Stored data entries

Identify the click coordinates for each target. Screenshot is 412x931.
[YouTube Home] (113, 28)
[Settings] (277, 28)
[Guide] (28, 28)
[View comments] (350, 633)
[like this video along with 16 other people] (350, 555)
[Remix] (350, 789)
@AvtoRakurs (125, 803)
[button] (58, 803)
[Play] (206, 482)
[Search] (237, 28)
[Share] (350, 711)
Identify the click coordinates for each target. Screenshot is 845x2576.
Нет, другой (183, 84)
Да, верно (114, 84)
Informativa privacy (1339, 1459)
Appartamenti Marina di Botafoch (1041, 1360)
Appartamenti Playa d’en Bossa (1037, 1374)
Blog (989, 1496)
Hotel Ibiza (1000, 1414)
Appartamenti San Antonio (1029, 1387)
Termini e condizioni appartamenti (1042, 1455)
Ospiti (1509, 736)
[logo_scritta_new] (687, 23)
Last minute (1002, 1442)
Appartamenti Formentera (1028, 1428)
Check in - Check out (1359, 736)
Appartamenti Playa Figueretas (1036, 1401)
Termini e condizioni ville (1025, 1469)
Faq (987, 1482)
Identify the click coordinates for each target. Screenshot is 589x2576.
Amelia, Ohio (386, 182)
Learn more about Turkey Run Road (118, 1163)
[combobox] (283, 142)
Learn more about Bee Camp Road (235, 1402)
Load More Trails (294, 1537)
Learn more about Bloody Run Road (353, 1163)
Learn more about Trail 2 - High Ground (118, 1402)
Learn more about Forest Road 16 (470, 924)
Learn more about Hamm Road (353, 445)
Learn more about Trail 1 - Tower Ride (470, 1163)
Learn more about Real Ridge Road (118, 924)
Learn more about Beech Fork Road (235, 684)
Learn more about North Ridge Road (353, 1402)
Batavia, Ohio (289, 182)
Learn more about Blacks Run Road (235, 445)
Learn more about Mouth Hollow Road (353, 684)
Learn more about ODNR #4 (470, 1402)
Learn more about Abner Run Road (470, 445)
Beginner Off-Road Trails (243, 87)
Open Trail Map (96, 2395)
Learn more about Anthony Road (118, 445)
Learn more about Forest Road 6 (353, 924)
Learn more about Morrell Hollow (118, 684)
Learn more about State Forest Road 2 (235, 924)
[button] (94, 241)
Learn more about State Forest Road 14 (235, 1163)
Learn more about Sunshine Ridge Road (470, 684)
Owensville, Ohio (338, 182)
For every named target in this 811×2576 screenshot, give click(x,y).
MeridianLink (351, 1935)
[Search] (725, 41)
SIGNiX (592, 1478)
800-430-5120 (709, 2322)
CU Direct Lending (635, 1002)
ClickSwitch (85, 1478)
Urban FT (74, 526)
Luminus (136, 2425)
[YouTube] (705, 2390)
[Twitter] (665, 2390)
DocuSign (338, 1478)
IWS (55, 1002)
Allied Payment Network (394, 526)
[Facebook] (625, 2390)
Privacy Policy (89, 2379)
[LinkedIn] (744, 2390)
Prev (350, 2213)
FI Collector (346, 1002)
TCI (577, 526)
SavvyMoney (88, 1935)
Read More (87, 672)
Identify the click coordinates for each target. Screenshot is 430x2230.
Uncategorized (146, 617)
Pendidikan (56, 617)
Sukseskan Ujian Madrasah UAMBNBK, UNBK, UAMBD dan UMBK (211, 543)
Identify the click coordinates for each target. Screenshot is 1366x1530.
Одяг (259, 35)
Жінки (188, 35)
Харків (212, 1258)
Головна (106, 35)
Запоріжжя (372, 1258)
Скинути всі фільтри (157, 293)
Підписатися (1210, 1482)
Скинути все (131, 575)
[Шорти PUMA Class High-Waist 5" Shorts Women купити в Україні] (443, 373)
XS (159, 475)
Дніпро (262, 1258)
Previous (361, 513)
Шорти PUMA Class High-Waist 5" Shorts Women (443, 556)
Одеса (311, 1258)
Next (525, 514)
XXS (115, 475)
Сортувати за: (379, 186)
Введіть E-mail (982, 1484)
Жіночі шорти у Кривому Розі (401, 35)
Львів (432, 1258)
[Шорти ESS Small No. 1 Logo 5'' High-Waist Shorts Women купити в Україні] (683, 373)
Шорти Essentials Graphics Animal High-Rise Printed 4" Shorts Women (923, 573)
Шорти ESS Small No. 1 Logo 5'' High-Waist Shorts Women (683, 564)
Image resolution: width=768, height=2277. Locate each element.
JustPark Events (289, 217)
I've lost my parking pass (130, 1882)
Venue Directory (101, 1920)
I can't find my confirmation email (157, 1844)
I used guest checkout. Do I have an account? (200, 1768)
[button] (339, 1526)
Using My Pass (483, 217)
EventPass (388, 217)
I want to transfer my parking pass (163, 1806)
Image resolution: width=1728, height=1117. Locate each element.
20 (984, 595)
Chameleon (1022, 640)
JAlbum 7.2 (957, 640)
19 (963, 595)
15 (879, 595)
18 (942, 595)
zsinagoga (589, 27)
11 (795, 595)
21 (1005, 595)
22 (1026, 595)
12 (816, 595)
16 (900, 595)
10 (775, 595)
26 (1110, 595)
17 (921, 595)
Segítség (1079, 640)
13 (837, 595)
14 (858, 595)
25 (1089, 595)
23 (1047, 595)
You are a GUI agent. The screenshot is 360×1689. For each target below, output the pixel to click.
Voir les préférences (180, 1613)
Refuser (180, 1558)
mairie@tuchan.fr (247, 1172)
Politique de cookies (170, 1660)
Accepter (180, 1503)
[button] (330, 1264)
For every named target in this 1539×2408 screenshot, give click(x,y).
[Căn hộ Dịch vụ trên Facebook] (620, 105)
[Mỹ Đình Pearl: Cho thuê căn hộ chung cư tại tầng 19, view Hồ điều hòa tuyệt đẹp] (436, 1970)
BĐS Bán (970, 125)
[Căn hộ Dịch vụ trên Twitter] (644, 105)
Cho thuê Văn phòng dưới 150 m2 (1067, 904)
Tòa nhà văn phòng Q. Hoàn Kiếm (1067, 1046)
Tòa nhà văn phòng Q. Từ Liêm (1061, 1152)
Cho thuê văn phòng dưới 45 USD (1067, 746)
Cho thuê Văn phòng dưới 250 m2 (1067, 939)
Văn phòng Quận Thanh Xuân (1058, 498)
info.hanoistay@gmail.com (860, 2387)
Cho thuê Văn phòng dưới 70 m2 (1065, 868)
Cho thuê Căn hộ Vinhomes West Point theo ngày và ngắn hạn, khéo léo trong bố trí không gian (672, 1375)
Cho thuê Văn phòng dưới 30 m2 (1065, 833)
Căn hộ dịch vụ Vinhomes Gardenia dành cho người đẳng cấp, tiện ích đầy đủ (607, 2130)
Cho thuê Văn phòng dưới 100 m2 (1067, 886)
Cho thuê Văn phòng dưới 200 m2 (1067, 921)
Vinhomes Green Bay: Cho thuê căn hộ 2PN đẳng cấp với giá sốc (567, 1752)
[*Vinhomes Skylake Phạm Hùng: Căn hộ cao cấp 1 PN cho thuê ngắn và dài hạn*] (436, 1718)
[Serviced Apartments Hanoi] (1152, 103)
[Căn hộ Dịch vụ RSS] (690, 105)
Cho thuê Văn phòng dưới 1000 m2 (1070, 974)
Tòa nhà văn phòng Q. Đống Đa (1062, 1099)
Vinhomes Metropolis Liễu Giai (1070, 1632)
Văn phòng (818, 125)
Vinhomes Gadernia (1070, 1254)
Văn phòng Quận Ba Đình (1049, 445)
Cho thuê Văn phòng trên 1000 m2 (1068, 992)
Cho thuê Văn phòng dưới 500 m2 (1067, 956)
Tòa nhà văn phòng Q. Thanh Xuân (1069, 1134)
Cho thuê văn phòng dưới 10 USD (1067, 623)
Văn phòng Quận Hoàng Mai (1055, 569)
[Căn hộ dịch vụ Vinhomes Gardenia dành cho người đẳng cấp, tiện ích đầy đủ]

Work to be completed:
The lines to extract from the data above begin with the line containing "Learn more about Trail 1" and end with the line containing "Введіть E-mail (982, 1484)". Extract them exactly, including both.

Result of the task:
Learn more about Trail 1 - Tower Ride (470, 1163)
Learn more about Real Ridge Road (118, 924)
Learn more about Beech Fork Road (235, 684)
Learn more about North Ridge Road (353, 1402)
Batavia, Ohio (289, 182)
Learn more about Blacks Run Road (235, 445)
Learn more about Mouth Hollow Road (353, 684)
Learn more about ODNR #4 (470, 1402)
Learn more about Abner Run Road (470, 445)
Beginner Off-Road Trails (243, 87)
Open Trail Map (96, 2395)
Learn more about Anthony Road (118, 445)
Learn more about Forest Road 6 (353, 924)
Learn more about Morrell Hollow (118, 684)
Learn more about State Forest Road 2 (235, 924)
[button] (94, 241)
Learn more about State Forest Road 14 (235, 1163)
Learn more about Sunshine Ridge Road (470, 684)
Owensville, Ohio (338, 182)
For every named target in this 811×2576 screenshot, give click(x,y).
MeridianLink (351, 1935)
[Search] (725, 41)
SIGNiX (592, 1478)
800-430-5120 (709, 2322)
CU Direct Lending (635, 1002)
ClickSwitch (85, 1478)
Urban FT (74, 526)
Luminus (136, 2425)
[YouTube] (705, 2390)
[Twitter] (665, 2390)
DocuSign (338, 1478)
IWS (55, 1002)
Allied Payment Network (394, 526)
[Facebook] (625, 2390)
Privacy Policy (89, 2379)
[LinkedIn] (744, 2390)
Prev (350, 2213)
FI Collector (346, 1002)
TCI (577, 526)
SavvyMoney (88, 1935)
Read More (87, 672)
Identify the click coordinates for each target. Screenshot is 430x2230.
Uncategorized (146, 617)
Pendidikan (56, 617)
Sukseskan Ujian Madrasah UAMBNBK, UNBK, UAMBD dan UMBK (211, 543)
Identify the click coordinates for each target. Screenshot is 1366x1530.
Одяг (259, 35)
Жінки (188, 35)
Харків (212, 1258)
Головна (106, 35)
Запоріжжя (372, 1258)
Скинути всі фільтри (157, 293)
Підписатися (1210, 1482)
Скинути все (131, 575)
[Шорти PUMA Class High-Waist 5" Shorts Women купити в Україні] (443, 373)
XS (159, 475)
Дніпро (262, 1258)
Previous (361, 513)
Шорти PUMA Class High-Waist 5" Shorts Women (443, 556)
Одеса (311, 1258)
Next (525, 514)
XXS (115, 475)
Сортувати за: (379, 186)
Введіть E-mail (982, 1484)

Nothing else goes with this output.